A plaque remaining from the Big Apple Night Club at West 135th Street and Seventh Avenue in Harlem.

Above, a 1934 plaque from the Big Apple Night Club at West 135th Street and Seventh Avenue in Harlem. Discarded as trash in 2006.

Recent entries:
“It is easier to start a war than to end it” (10/14)
Moxie (slang for having heart, courage) (10/14)
“Get off the cross, we need the wood” (10/14)
“Objects in the mirror are closer than they appear” (safety warning) (10/14)
“What’s cookin’?” (What’s cooking?") (10/14)
More new entries...

A  B  C  D  E  F  G  H  I  J  K  L  M  N  O  P  Q  R  S  T  U  V  W  X  Y  Z


Entry from December 20, 2018
Eno’s Folly (Fifth Avenue Hotel nickname)
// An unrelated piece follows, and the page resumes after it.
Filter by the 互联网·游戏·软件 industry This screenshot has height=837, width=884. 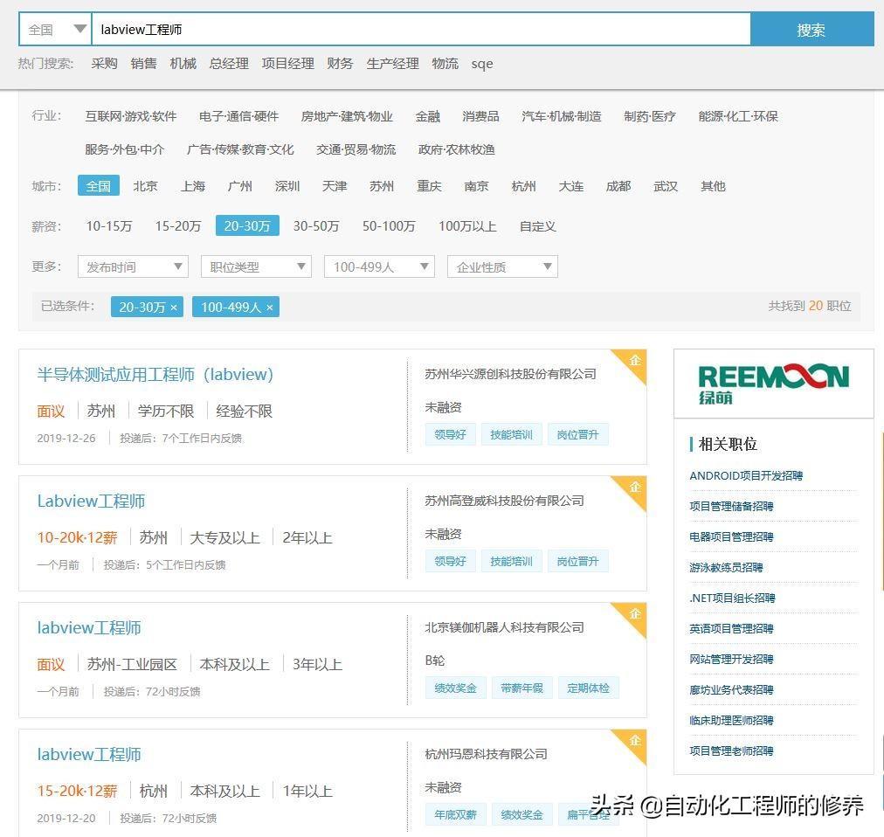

When Amos Richards Eno (1810-1898) planned the Fifth Avenue Hotel in the early 1850s for Madison Square (200 Fifth Avenue, on the southwest corner between 23rd Street and 24th Street), it was so far uptown that critics called it “Eno’s Folly.” When the hotel opened in 1859, Madison Square was becoming a center for New York City, and the hotel soon became one of the most famous and prosperous in the United States. Republican party bosses especially favored the Fifth Avenue Hotel, and a corner nook of a public room was dubbed the “Amen Corner.”
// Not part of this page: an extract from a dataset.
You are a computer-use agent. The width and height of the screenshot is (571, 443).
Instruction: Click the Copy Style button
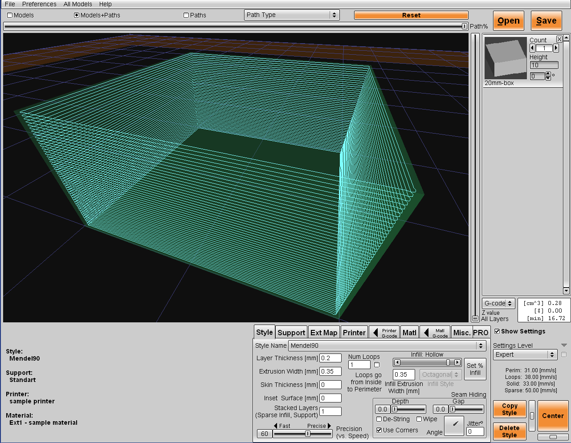[x=510, y=409]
The name “Eno’s Folly” was printed in the book Lights and Shadows of New York Life: Or, The Sights and Sensations of the Great City (1872) by James Dabney McCabe. The Fifth Avenue Hotel was torn down in 1908 and the nickname “Eno’s Folly” is of historical interest today.


Wikipedia: Fifth Avenue Hotel
The Fifth Avenue Hotel was a luxury hotel located at 200 Fifth Avenue in Manhattan, New York City from 1859 to 1908. It occupied the full Fifth Avenue frontage between 23rd Street and 24th Street, at the southwest corner of Madison Square.
(...)
The Fifth Avenue Hotel was built in 1856–59 by Amos Richards Eno at the cost of $2 million, was designed by Griffith Thomas with William Washburn. At the time of its construction it stood so far uptown from the centers of city life it was dubbed “Eno’s Folly”; New York bankers refused to capitalize the project, and Eno turned to Boston for funding.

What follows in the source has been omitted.